Além dos tradicionais concertos da noite, o 22º Festival Internacional de Música Colonial Brasileira e Música Antiga investe em atrações paralelas, como exposição e apresentações no Calçadão da Halfeld e em outras cidades. Porém, uma das novidades da edição não está escrita, literalmente, em nenhuma partitura. A partir de hoje, o auditório do Colégio dos Jesuítas será o ponto alto da programação da manhã, com palestras temáticas ministradas por importantes nomes ligados ao evento a partir das 10h.
Enquanto que, para alguns, a arte dispensa "legenda", para outros, uma manifestação artística pode ser melhor apreciada se entendido o seu discurso. O crítico musical e colunista do "Jornal do Brasil" Rodolfo Valverde, responsável pelos debates antes das apresentações principais, abre a bateria de bate-papo, hoje, com "A ópera: do nascimento aristocrático ao estilo veneziano". "A música, como qualquer manifestação artística, realmente, não precisa de explicação, mas nosso objetivo é situar o espectador quanto ao estilo e à circunstância de composição apresentados nos concertos", justifica. "Quando se tem o conhecimento histórico, fica mais fácil participar. Muitos podem até dizer que não gostam, mas, sem dúvidas, entender é ouvir com outros ouvidos", assinala.
Valverde destaca, entre outros pontos, o fato de sua estreia – ele ainda será o palestrante desta quinta e sexta – chamar a atenção da ópera, gênero musical que marcou o período barroco. "Como este é um festival de música antiga – tudo o que foi produzido até o século XVIII -, é preciso esclarecer como outros segmentos como as artes plásticas e cênicas e a literatura, por exemplo, foram sendo incorporados", adianta. "Depois de 150 anos de o barroco ter nascido entre a aristocracia italiana – e esse é um estilo essencialmente italiano -, percorreu a Europa até alcançar a França, onde passou a desenvolver características próprias, diferentemente da ópera que, em lugares como Áustria e Inglaterra, manteve o estilo italiano", detalha Valverde, dissecando ainda um trecho da história da chegada da ópera ao território francês. "Na época, o Rei Luis XIV era apaixonado por balé, daí os números operísticos (por lá) terem adquirido performances dançantes. O interessante é que o pai da ópera francesa é um italiano, Lully, um compositor e maestro (não havia distinção entre as duas categorias até o início do século XIX) que se mudou para a França ainda jovem", conta.

_Tarefa proposta 1:_ Reescreva de forma mais curta o parágrafo do texto sobre o festival que começa com "Além dos tradicionais concertos", mantendo as informações principais.
_Tarefa proposta 2:_ Conforme o texto sobre o festival, por que os números operísticos ganharam performances dançantes na França? Responda em até três frases.
_Tarefa proposta 3:_
Indique se cada afirmação concorda com o texto sobre o festival, respondendo sim ou não e citando as palavras do texto que decidem a questão.
(a) Valverde também será palestrante na quinta e na sexta.
(b) Na Áustria e na Inglaterra, a ópera desenvolveu características próprias.
(c) O pai da ópera francesa era francês.
O material não tem relação com o texto sobre o festival.

_Material fornecido:_
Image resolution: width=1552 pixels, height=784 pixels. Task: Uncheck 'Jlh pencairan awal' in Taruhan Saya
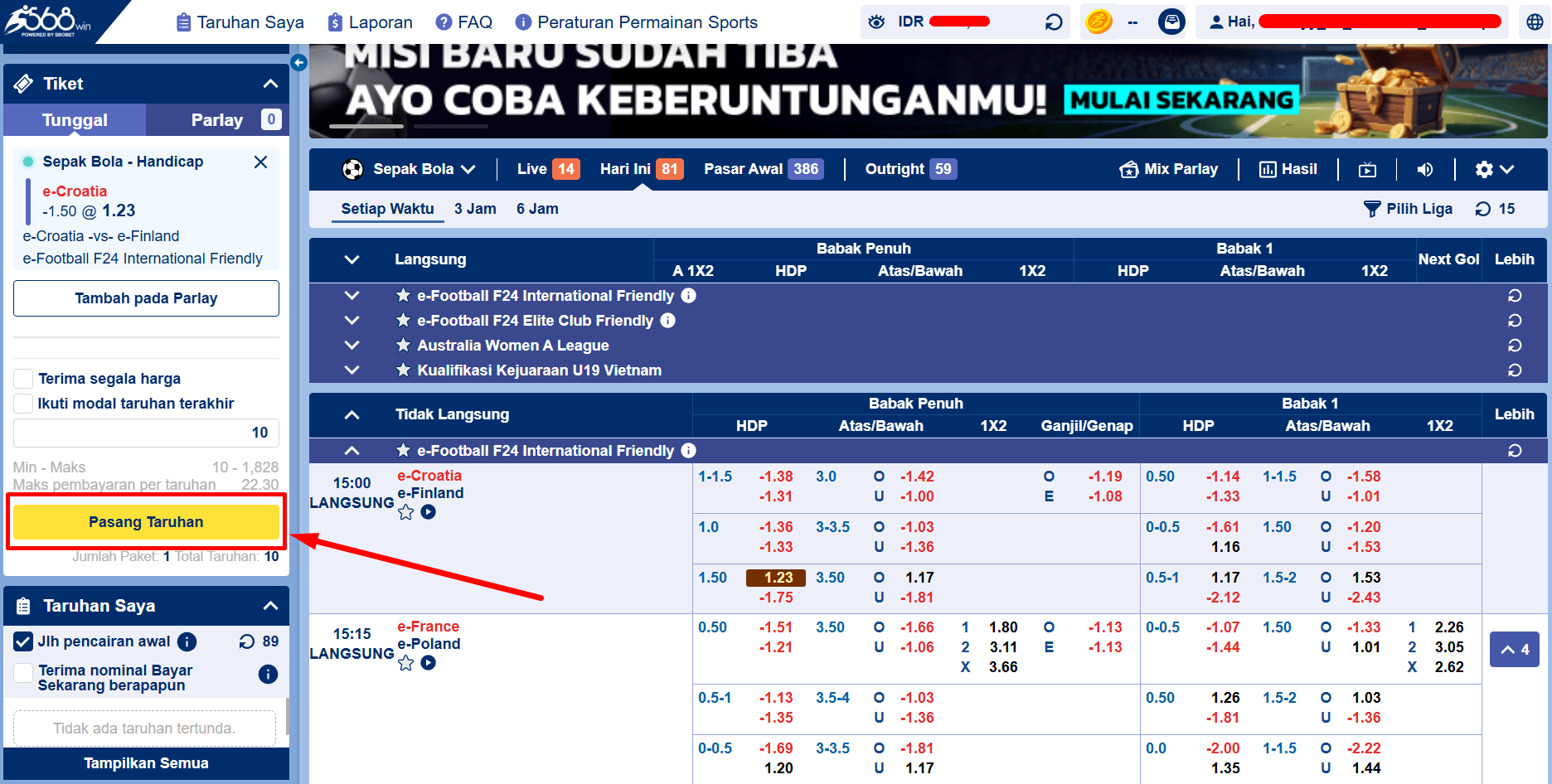(23, 641)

_Resposta completa 1:_ Além dos concertos noturnos, o 22º Festival Internacional de Música Colonial Brasileira e Música Antiga oferece atrações paralelas, como exposição e apresentações no Calçadão da Halfeld e em outras cidades. Uma novidade da edição são as palestras temáticas com importantes nomes ligados ao evento, que começam hoje, a partir das 10h, no auditório do Colégio dos Jesuítas.

_Resposta completa 2:_ Porque, na época, o rei Luis XIV era apaixonado por balé.

_Resposta completa 3:_
(a) Sim: "ele ainda será o palestrante desta quinta e sexta".
(b) Não: "em lugares como Áustria e Inglaterra, manteve o estilo italiano".
(c) Não: "o pai da ópera francesa é um italiano, Lully".